### WORK INSTRUCTIONS
All lines at and after the one containing "Click the bell icon for Shifting ATD lock", up to the end of the listing below, are to be printed exactly, with the pictures omitted.

########################################

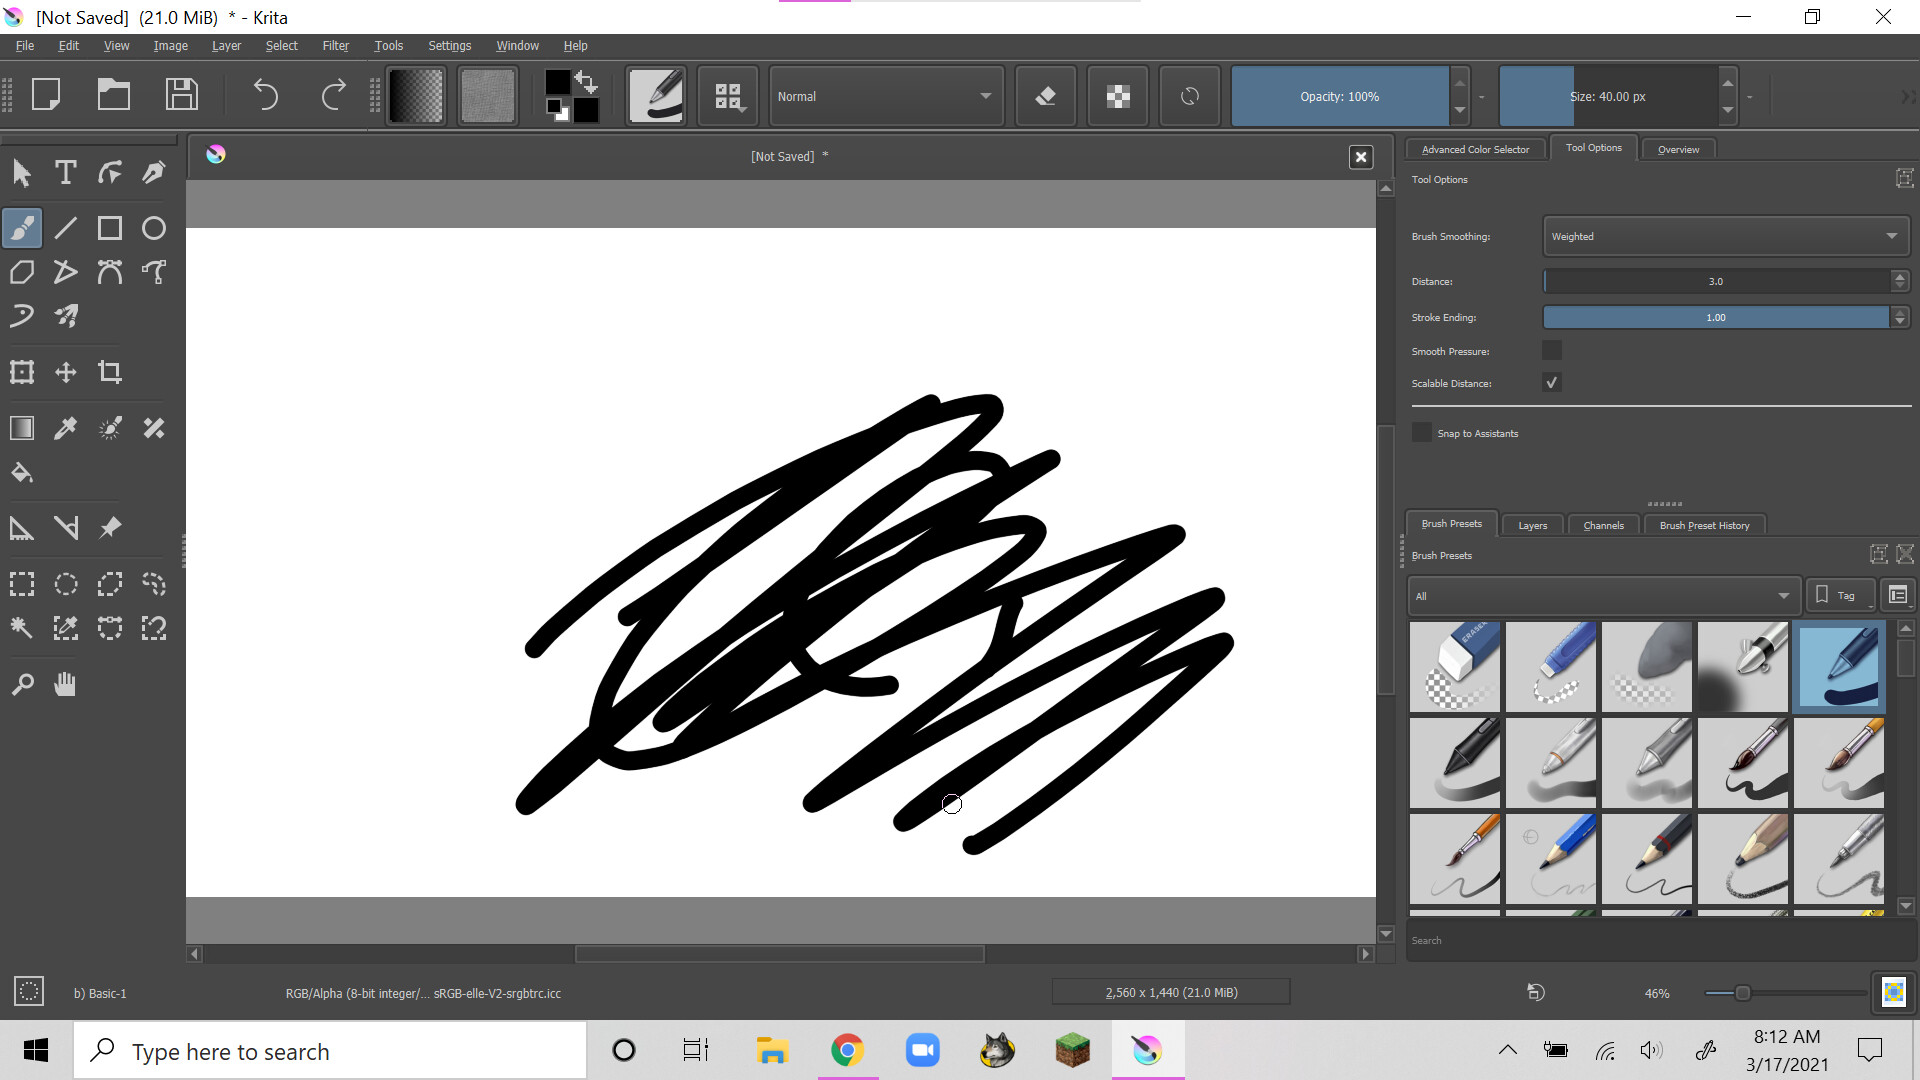Enable Snap to Assistants checkbox

(1421, 433)
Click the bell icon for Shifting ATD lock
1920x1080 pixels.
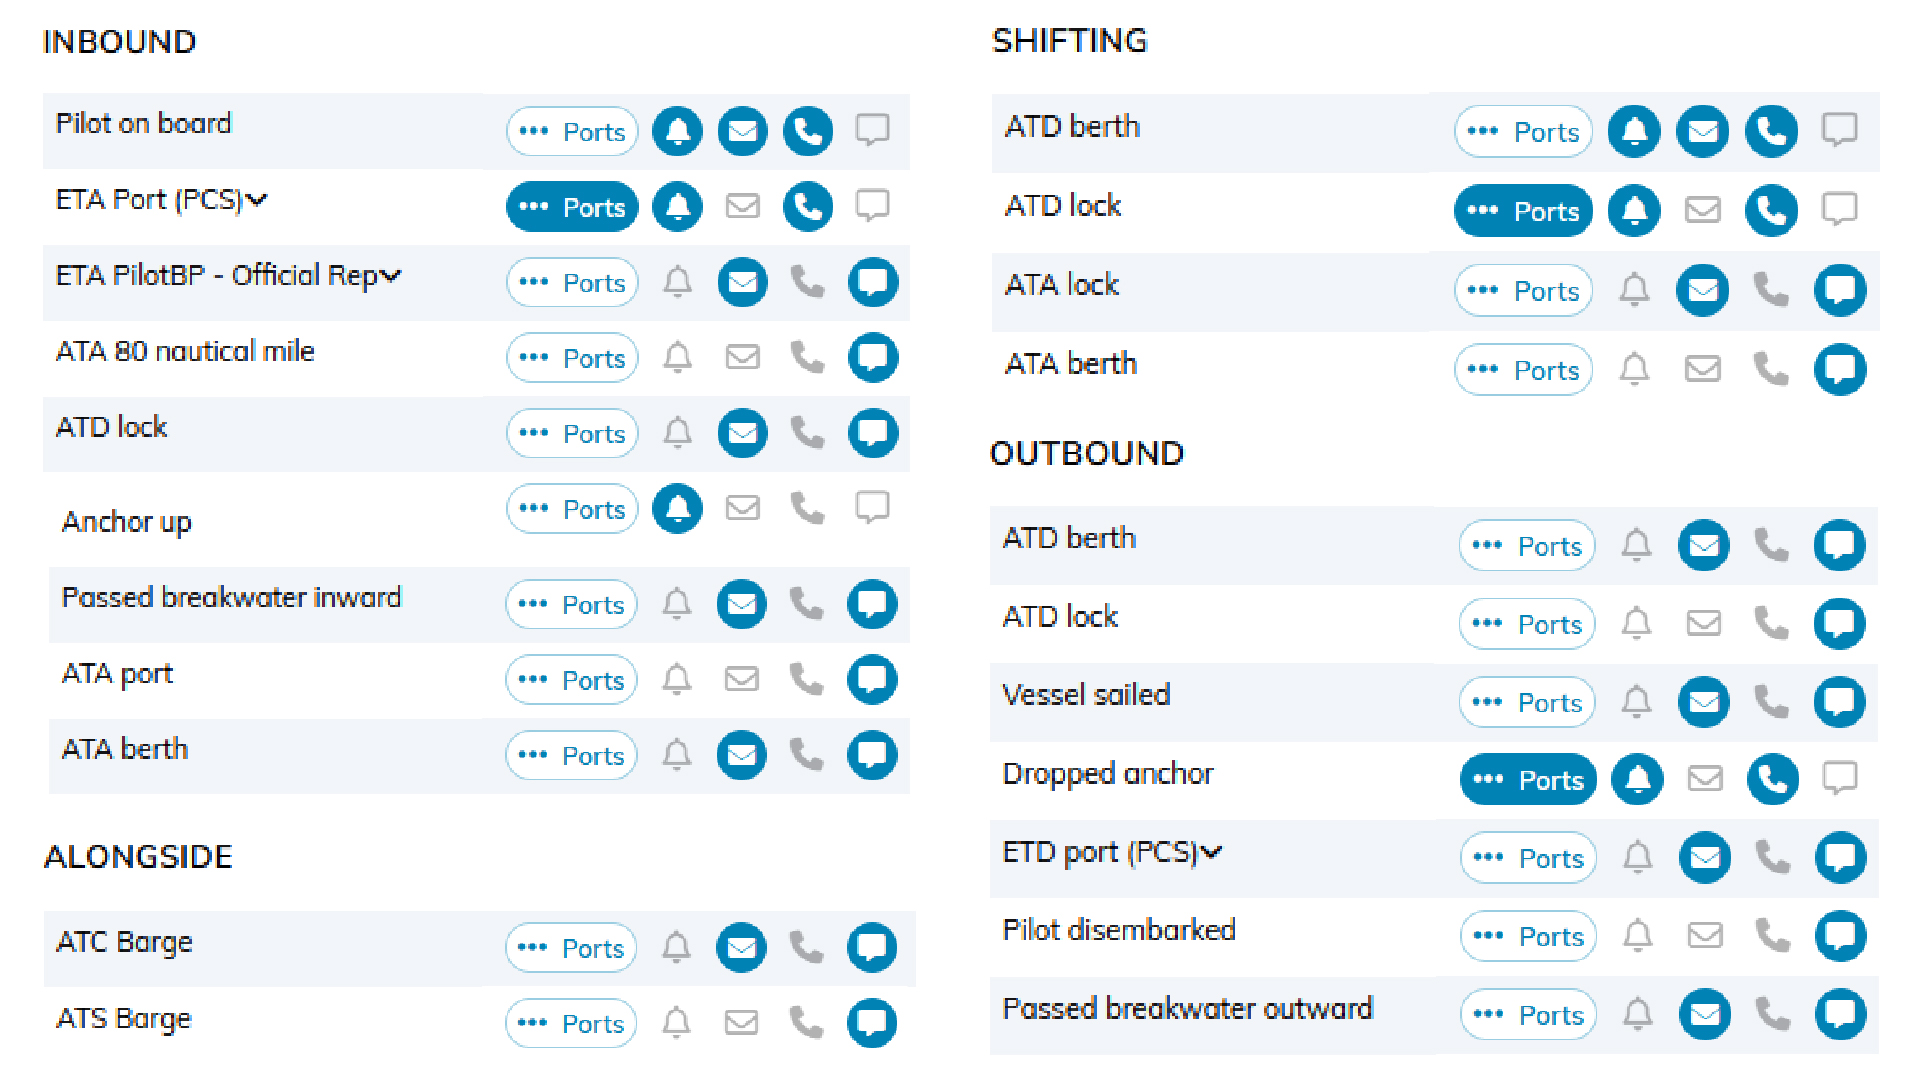click(1634, 210)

########################################

### TASK RESPONSE
Click the bell icon for Shifting ATD lock
1920x1080 pixels.
click(1634, 210)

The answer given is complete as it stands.